While lying in the garden near the raspberries bushes this week, the 4 pm sun a warm blur in the periwinkle sky, I realized how much I take simple things — like weather — for granted. The sunlight on my skin felt like some sort of magic, and I fleetingly imagined what it might be like to photosynthesis. Rather than simply basking in the June sun, I’d like to explore and unpack the way weather evokes certain moods or feelings. How does my sense of being morph as the sky sizzles, a pre-thunderstorm gloom etching itself across the heavens? Why does rain on a metal rooftop make me feel more balanced, more at ease? Do I feel different lying in my garden beneath a midnight moon rather than the afternoon sun?  During these 6 weeks (and ideally beyond!) I plant to center myself in nature through the written word as well as though visual art, exploring and unpacking my weather-inspired feelings by way of graphite to page. I concede that is phrased in a rather vague way… we’ll, uh, just see what happens!

Bio

greetings, oh fellow environmentally-inclined peers

I live on a small sheep farm in rural Appalachia (Athens, Ohio to be exact). My family tends to a garden teeming with a vast array of vegetables (or more accurately, my *parents* do the tending; I myself generally “harvest” which really means “eat the vegetables” ….but I digress). On our farm, several ducks stroll through the apple orchard, a flock of chickens squawk at ungodly hours of the night, and our black lab — Ellie — runs haphazardly through the beds of kale. I enjoy taking naps in the garden on Summer afternoons, often using a long, boring book as a makeshift pillow. When conscious, I dabble in running, biking, making elaborate omelets from duck eggs and observing the twitter accounts of my favorite poets. Occasionally, I unicycle down the meandering dusty road near my house. Often, I remove birds trapped in our wood stove (they fly in through the chimney… it’s quite unfortunate). Since my internet functions at the pace of dying, elderly snail, I generally read or simply stare at walls rather than *sigh* consume online entertainment, which has left me tragically out of the loop in regards to ….Everything.

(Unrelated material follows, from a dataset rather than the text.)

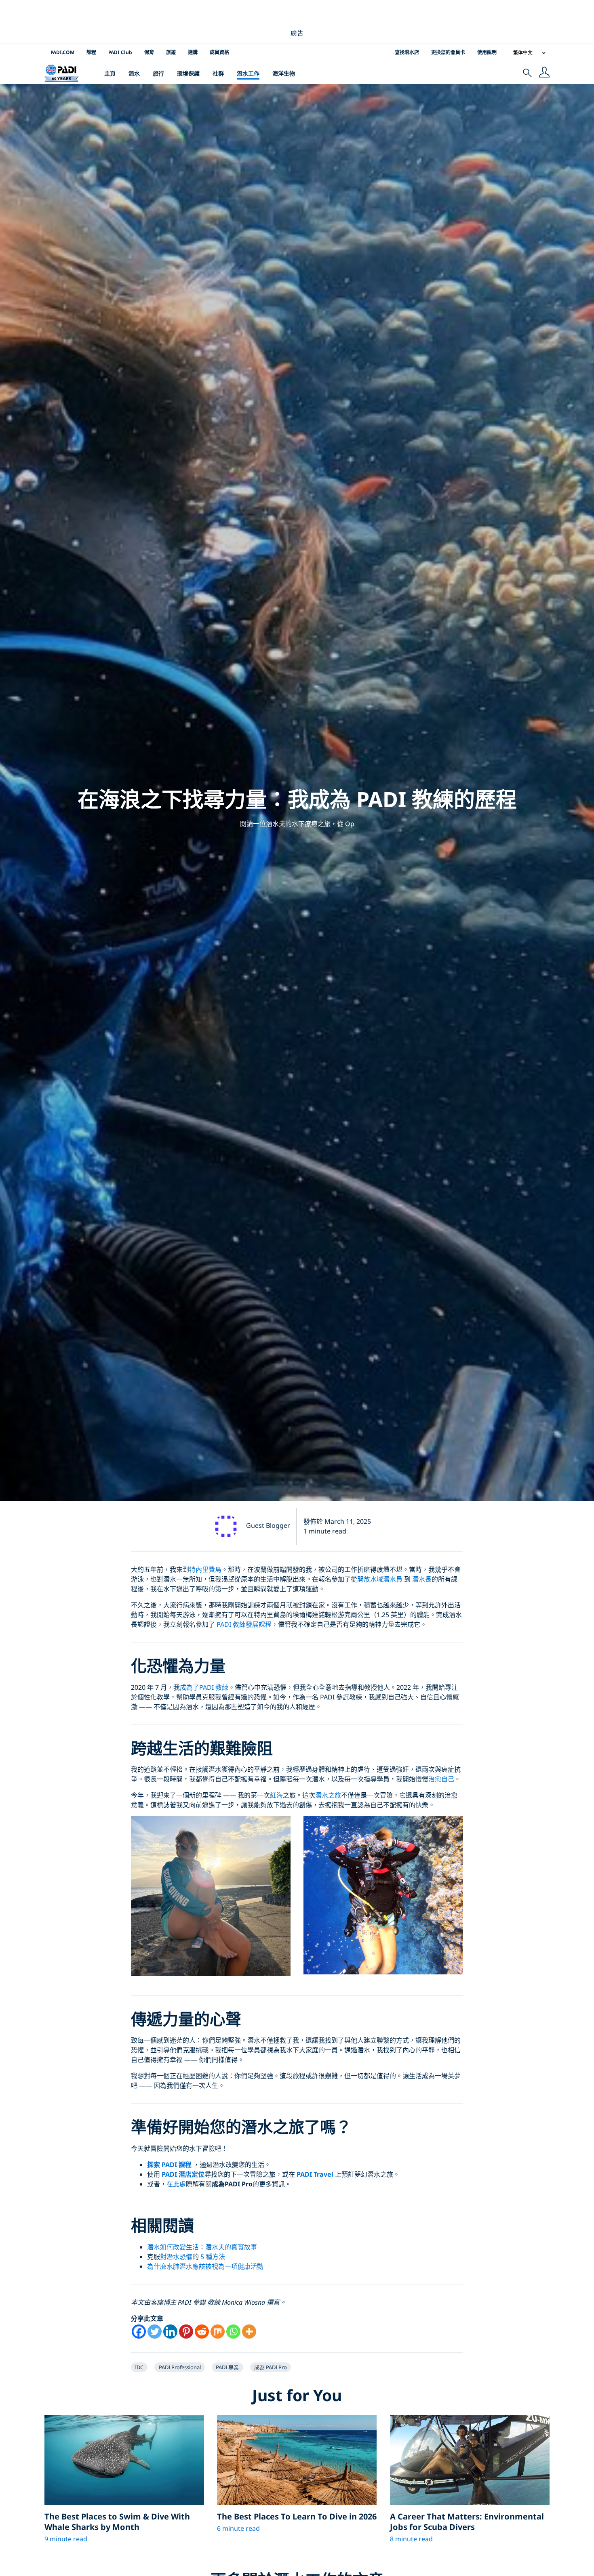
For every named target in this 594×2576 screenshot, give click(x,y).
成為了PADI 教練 (204, 1687)
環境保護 (188, 73)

Another Fun and Exciting Fact which I tried to incorporate into the above paragraph but to no avail: my family uses a composting toilet!! it’s really excellent, would recommend.

At Wellesley, I’m a class of 2022 Environmental Studies/English major who is thoroughly incompetent in the realm of STEM. You may have seen me on the stage during WCT’s Indecent as a very passionate rabbi, on the frisbee field valiantly attempting (and epically failing) to play frisbee, or reciting poetry as part of Wellesley’s CUPSI team. Or perhaps you have seen me eating a sandwich in the English department hallway, as I am wont to do.